Colin Farrell,
Brendan Gleeson et
Ralph Fiennes : Trois tueurs à gages dans la putain de ville de Bruges !
Quoi de neuf à Bruges ? Eh bien des tueurs à gages y flânent, visitent la ville et se cherchent des noises. Le programme vous tente ? C'est ce que vous propose le réalisateur
Martin McDonagh, dont c'est le premier long métrage après avoir reçu un Oscar du meilleur court en 2006. On se retrouve à suivre deux tueurs à gages sortant d'un contrat qui a mal tourné, qui sont envoyés se faire oublier à Bruges. A cause du manquement de rigueur de l'un d'entre eux, le grand chef ne va pas tarder à débarquer au milieu d'un bel imbroglio.
Il faut le dire tout de suite, le petit problème de
Bons baisers de Bruges est qu'il ne parvient pas à choisir une vraie voie. Oscillant entre le polar pur et la comédie noire à la britannique, le film a de quoi décontenancer, tout au moins au début où il faut un temps d'adaptation pour appréhender le faux rythme installé par le metteur en scène. Le film arbore un ton bien désabusé et prend le temps de contempler une ville de Bruges véritablement sublimée et mise en images, comme un monde hors du temps, grâce à un superbe travail sur la photographie qui met en avant la belle architecture et tout le patrimoine culturel de la cité. Néanmoins, au fur et à mesure que le film avance, on apprécie vite le ton assez politiquement incorrect de l'œuvre et la réflexion plutôt subtile qu'il propose sur le thème de la rédemption.
En effet,
Bons baisers de Bruges, sur un scénario sans grande surprise, déploie toute une panoplie de scènes et de dialogues bien sentis, tantôt hilarants tantôt émouvants, qui n'hésitent pas à taper sur les nains, les homos, les enfants, les gros … et le fait plutôt bien. On se délecte alors de quelques reparties cinglantes et de scènes marquantes qui nous trimballent entre burlesque et noirceur, portées par un trio d'acteur en très grande forme. En plus de ça, le film se pare d'une évocation assez juste du sentiment de culpabilité et de la difficile repentance. Lorsqu'on a fait des choses terribles, peut-on vraiment les oublier et vivre avec ? Le film tente en tous cas d'y apporter une réponse sincère et touchante.
Dans
Bons baisers de Bruges, l'acteur qu'on remarque le plus, c'est forcément Collin Farrell, dans un rôle jamais vu de tueur à gages fragile et nerveux au centre des passages les plus drôles du film, avec un jeu délectable frôlant le cabotinage.
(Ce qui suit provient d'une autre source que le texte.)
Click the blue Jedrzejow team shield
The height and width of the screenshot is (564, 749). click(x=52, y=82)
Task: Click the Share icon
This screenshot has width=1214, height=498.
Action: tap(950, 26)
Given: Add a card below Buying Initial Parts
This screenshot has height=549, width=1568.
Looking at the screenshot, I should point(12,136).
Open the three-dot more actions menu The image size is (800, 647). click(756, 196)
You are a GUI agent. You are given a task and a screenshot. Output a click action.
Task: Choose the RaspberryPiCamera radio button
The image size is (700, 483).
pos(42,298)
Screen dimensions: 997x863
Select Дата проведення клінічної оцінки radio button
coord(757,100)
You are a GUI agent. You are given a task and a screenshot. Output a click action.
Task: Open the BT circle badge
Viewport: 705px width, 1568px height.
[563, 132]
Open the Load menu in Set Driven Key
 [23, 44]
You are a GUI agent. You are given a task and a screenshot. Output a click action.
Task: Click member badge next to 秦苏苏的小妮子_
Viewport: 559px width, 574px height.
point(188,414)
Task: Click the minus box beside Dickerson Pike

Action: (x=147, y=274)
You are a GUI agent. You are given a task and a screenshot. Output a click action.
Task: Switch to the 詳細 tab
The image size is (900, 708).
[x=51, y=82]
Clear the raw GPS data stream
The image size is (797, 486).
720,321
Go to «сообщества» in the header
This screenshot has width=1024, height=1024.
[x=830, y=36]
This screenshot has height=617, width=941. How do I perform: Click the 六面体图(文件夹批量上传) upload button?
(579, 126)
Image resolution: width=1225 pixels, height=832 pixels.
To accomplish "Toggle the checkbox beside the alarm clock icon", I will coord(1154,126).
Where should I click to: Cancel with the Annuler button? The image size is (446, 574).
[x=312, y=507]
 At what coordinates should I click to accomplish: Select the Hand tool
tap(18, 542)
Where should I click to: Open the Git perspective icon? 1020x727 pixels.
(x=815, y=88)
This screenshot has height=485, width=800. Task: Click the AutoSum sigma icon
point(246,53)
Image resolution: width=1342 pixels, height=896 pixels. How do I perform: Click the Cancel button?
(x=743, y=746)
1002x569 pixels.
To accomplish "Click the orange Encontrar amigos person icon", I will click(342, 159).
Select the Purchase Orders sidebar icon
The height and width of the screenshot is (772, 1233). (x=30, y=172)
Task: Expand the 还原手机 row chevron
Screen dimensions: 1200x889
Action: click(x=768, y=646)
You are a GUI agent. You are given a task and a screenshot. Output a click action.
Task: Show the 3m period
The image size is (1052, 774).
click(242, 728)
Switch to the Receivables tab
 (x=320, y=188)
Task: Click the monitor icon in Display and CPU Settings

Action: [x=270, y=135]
Brendan Gleeson, avec sa carrure, est grandement crédible en « mentor » posé et cultivé tandis que
Ralph Fiennes est tout bonnement éclatant en chef de gang qui jure à tour de bras. On pourra juste regretter une tentative d'histoire d'amour pas très convaincante entre
Colin Farrell et
Clémence Poésy, heureusement plutôt vite laissée de côté.
Martin McDonagh s'avère au final plutôt doué pour détourner et se moquer des codes du polar et tire le meilleur de ses trois grands interprètes. Une curiosité à découvrir ! Pas forcément le film du siècle, Bons baisers de Bruges est un brassage des genres plutôt sympathique.